Task description
Locate the line that contains "For every named", then copy it and all later lines of the data below exactly, through the last one.

Input data
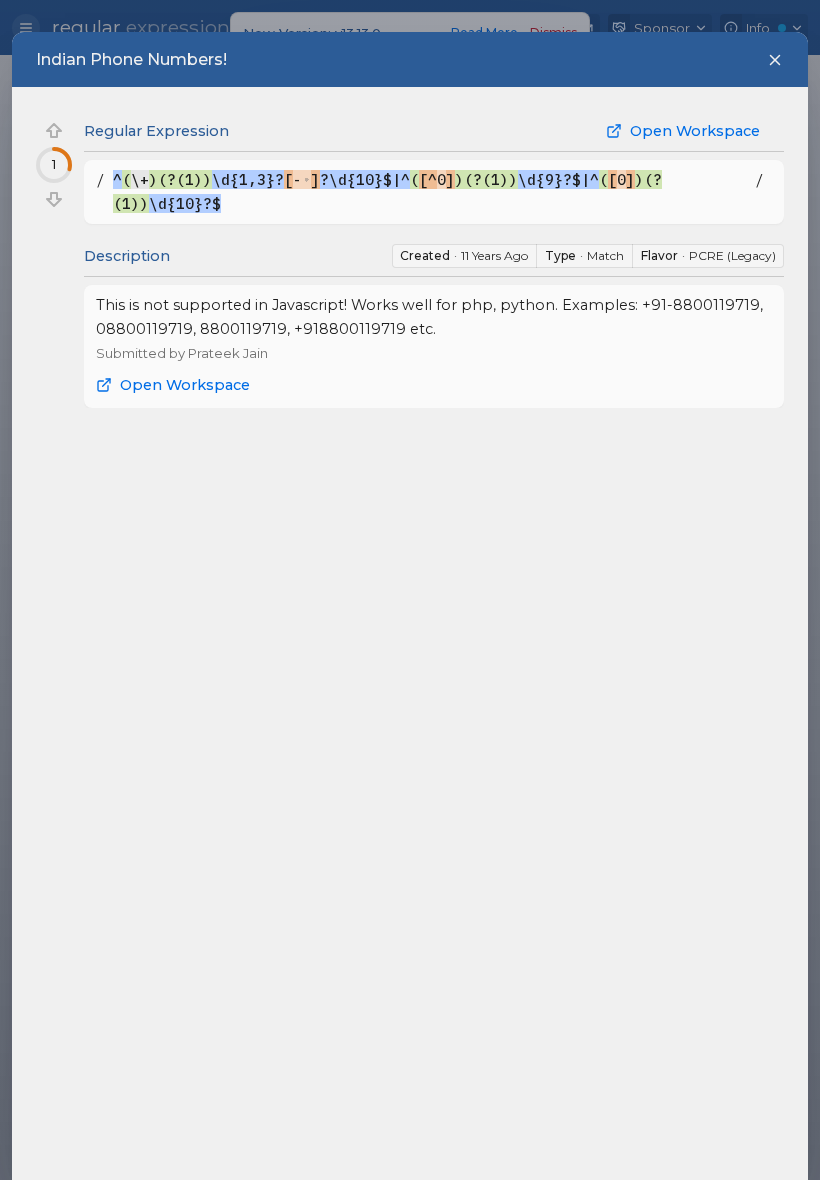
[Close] (775, 60)
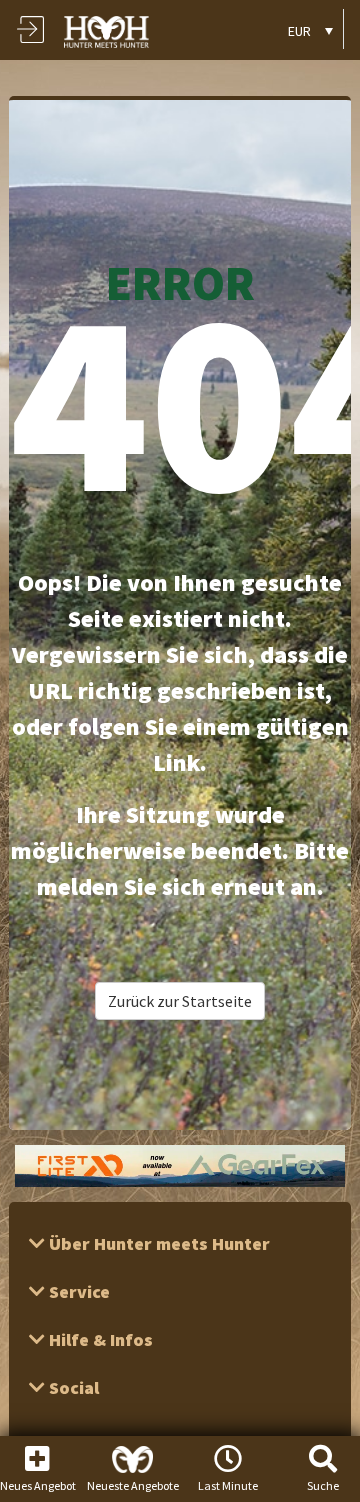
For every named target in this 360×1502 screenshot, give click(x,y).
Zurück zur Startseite (180, 1001)
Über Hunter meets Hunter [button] (157, 1243)
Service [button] (77, 1291)
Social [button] (72, 1387)
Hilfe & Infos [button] (99, 1339)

Output of the exercise
For every named target in this 360×1502 screenshot, give click(x,y).
Zurück zur Startseite (180, 1001)
Über Hunter meets Hunter [button] (157, 1243)
Service [button] (77, 1291)
Social [button] (72, 1387)
Hilfe & Infos [button] (99, 1339)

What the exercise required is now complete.